Spain and Europe face minimal risk, according to Spanish health authorities and the European Society of Preventive Medicine. No cases have been imported or detected locally. The World Health Organization assessed the risk of broader expansion within India as low, noting that the country has successfully contained past outbreaks. Still, the concern rippled across Asia. Thailand, Nepal, and Hong Kong activated screening stations at airports, implementing temperature checks and health declaration forms.

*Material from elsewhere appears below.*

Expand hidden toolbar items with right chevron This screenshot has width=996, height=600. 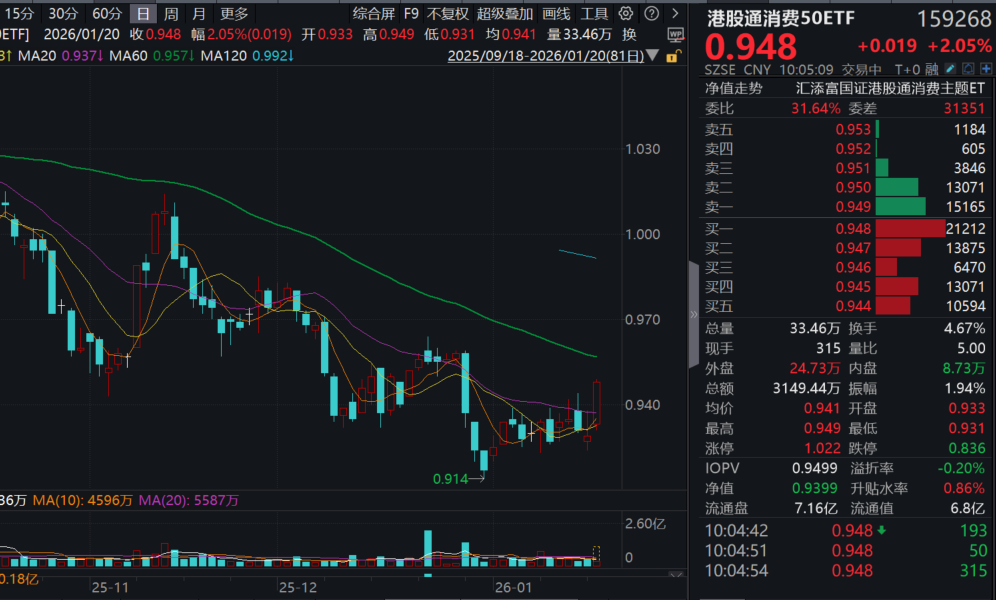[674, 14]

This is not India's first encounter with Nipah. West Bengal saw human cases in 2001 and 2007, with at least 50 deaths recorded across those outbreaks. Since 2018, cases have concentrated in Kerala, in the south, where the most recent outbreak occurred in July 2025, infecting three people and killing two. Each time, the virus has emerged, spread, and been contained—but each time, it has also reminded health systems that some pathogens remain fundamentally difficult to stop once they begin moving through human populations.

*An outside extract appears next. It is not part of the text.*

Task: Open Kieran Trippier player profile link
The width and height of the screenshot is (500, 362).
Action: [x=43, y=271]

This is not the moment to say the outbreak is finished. Given the incubation period of 4 to 45 days, active cases must be sought and contacts monitored for three months before declaring the outbreak over.
— Subarna Goswami, subdirector of West Bengal health department
India has the capacity to contain these outbreaks, as has been proven in past cases.
— World Health Organization spokesperson
The Hearth Conversation Another angle on the story
Inventor

Why does this outbreak matter now, when the contacts all tested negative?

Model

Because negative tests today don't mean negative tests in three weeks. The virus can hide for up to forty-five days before symptoms appear. These 190 people are asymptomatic now, but they're still being watched.

Inventor

So the two nurses—how did they actually get infected?

Model

They likely cared for a patient with severe respiratory symptoms who died before anyone knew it was Nipah. They had no protection because no one recognized the danger until it was too late.

Inventor

And one of them is in a coma?

Model

Yes. Both deteriorated rapidly after showing initial symptoms. One is in intensive care in critical condition. That speed is part of what makes Nipah so frightening.

Inventor

Is there any treatment at all?

Model

No. There's no vaccine, no specific antiviral therapy. Once you have it, doctors can only manage symptoms and hope your immune system wins.

Inventor

Why is India particularly vulnerable to this?

Model

Population density, mainly. Over 1.4 billion people living close together. The virus spreads through respiratory droplets and saliva. In a crowded country, that's a perfect condition for rapid transmission.

Inventor

But the WHO says the risk is low?

Model

They do, and India has contained past outbreaks. But the expert in charge made a point of saying this isn't over yet. Three months of surveillance minimum. He was being careful not to let anyone relax too soon.